We were excited when AWS finally announced a hosted SFTP transfer service backed directly by S3. We had looked at other solutions that mounted S3 as a drive, but they always seem to have some random issues. What we had settled on was running an ftp server and then periodically sweeping the uploaded files into S3 for processing.

The announcement made the setup process look simple, which it was for the specific use case where all users will manage their own ssh certificates. In our case though, users had to be able to upload files with just a username and password. And, ideally, it would be the same username and password they use to work in our other systems.

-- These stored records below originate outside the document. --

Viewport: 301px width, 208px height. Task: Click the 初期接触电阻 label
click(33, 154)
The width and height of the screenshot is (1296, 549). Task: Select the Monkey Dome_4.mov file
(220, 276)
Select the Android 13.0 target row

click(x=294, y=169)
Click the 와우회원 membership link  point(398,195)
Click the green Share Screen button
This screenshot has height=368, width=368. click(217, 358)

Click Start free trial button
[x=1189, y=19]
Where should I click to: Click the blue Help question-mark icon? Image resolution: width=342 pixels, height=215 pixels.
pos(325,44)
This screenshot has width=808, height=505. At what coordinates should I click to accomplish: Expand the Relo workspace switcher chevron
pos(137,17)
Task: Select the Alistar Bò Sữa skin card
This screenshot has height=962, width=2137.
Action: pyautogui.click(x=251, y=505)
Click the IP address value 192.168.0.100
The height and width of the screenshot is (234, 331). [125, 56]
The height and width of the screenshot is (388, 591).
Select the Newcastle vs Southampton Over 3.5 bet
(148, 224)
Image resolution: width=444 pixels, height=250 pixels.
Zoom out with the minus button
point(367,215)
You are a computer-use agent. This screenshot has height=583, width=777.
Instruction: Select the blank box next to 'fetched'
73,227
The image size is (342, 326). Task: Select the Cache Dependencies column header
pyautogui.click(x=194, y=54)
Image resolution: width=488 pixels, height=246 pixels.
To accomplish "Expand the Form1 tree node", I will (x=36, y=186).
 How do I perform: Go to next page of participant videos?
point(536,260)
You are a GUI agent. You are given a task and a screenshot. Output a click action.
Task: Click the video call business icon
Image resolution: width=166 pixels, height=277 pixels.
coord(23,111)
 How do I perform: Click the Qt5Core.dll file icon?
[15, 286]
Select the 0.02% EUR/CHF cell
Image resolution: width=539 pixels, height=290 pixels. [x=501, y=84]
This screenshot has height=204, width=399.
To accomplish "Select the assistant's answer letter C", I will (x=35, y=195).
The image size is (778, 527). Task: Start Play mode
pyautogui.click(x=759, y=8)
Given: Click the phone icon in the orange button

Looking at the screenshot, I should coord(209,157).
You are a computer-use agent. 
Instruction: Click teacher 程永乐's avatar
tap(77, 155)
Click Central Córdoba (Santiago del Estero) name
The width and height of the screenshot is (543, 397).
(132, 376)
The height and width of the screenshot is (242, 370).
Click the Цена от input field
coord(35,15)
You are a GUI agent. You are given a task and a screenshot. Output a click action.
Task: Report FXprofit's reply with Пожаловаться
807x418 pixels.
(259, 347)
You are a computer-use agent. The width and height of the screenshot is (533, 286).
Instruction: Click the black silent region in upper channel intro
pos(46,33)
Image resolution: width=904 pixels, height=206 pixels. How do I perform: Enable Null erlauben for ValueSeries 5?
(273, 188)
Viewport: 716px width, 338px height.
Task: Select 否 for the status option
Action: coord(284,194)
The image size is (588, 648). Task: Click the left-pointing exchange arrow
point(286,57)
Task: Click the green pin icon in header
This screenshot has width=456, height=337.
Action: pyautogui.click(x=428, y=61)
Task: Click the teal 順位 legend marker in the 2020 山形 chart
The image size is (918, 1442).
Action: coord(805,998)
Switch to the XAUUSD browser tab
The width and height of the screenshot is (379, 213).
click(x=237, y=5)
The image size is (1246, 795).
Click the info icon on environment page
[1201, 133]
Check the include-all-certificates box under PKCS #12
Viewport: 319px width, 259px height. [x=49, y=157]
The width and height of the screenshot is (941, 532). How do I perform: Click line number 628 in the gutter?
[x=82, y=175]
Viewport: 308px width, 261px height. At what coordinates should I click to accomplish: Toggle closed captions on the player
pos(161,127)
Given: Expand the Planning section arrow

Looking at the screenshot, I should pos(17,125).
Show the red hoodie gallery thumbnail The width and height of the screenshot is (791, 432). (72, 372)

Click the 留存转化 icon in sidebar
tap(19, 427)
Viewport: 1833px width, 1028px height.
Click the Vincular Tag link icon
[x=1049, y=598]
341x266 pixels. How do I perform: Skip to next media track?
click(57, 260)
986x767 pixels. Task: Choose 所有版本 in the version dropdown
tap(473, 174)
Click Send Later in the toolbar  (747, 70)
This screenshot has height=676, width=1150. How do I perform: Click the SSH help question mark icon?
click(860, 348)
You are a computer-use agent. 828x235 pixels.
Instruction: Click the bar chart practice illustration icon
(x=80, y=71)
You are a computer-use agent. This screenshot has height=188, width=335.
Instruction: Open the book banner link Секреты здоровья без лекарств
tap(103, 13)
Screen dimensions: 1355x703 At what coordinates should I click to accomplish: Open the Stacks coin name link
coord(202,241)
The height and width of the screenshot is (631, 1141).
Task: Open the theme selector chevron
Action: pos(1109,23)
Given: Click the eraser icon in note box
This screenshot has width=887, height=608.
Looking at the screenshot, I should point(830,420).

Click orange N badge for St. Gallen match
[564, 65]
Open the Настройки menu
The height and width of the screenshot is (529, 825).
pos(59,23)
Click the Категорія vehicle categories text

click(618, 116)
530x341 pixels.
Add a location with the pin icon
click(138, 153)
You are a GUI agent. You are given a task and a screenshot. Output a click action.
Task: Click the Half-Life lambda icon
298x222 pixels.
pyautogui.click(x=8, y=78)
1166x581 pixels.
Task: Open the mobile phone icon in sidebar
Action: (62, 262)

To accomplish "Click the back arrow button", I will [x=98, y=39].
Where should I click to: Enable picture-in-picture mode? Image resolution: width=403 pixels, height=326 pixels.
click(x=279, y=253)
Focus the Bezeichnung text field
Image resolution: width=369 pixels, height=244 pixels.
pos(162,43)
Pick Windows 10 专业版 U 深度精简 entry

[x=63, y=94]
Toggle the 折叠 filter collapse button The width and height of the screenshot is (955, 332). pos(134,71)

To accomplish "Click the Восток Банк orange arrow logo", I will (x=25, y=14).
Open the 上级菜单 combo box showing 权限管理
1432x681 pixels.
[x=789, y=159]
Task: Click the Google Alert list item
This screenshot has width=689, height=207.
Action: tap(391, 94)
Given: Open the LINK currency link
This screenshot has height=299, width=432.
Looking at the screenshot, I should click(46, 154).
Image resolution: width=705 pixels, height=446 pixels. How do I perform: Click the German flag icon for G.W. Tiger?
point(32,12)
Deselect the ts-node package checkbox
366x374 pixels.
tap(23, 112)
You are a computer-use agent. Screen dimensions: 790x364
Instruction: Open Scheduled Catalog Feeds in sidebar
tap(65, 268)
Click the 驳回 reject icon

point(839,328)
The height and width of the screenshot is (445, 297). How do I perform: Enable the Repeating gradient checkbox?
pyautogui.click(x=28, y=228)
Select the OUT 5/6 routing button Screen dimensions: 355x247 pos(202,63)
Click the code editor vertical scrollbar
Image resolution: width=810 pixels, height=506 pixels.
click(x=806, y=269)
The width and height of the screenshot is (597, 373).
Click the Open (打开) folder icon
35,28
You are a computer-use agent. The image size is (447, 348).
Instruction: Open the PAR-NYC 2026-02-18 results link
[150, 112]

According to the documentation for Custom Identity Providers, it should be a simple process of setting up a lambda and API Gateway end point. On a successful authentication, the lambda should return this json back to the SFTP Transfer service.

{
  "Role": "IAM role with configured S3 permissions",
  "PublicKeys": ["ssh-rsa public-key1", "ssh-rsa public-key2"],
  "Policy": "STS Assume role scope down policy",
  "HomeDirectory": "User's home directory"
}
  • We were not using PublicKeys, so they can be omitted.
  • The users home directory really means the full path, including the bucket name. For example, /sftp-bucket/username

Role and policy were not so simple. First, read this post about IAM Assume role, and how to setup the basic scope-down policy. The writer does a good job explaining both, so there is no need to rehash the same thing here. But, that post only deals with setting up users that are managed by the SFTP Transfer service and not dealing with a custom identity provider.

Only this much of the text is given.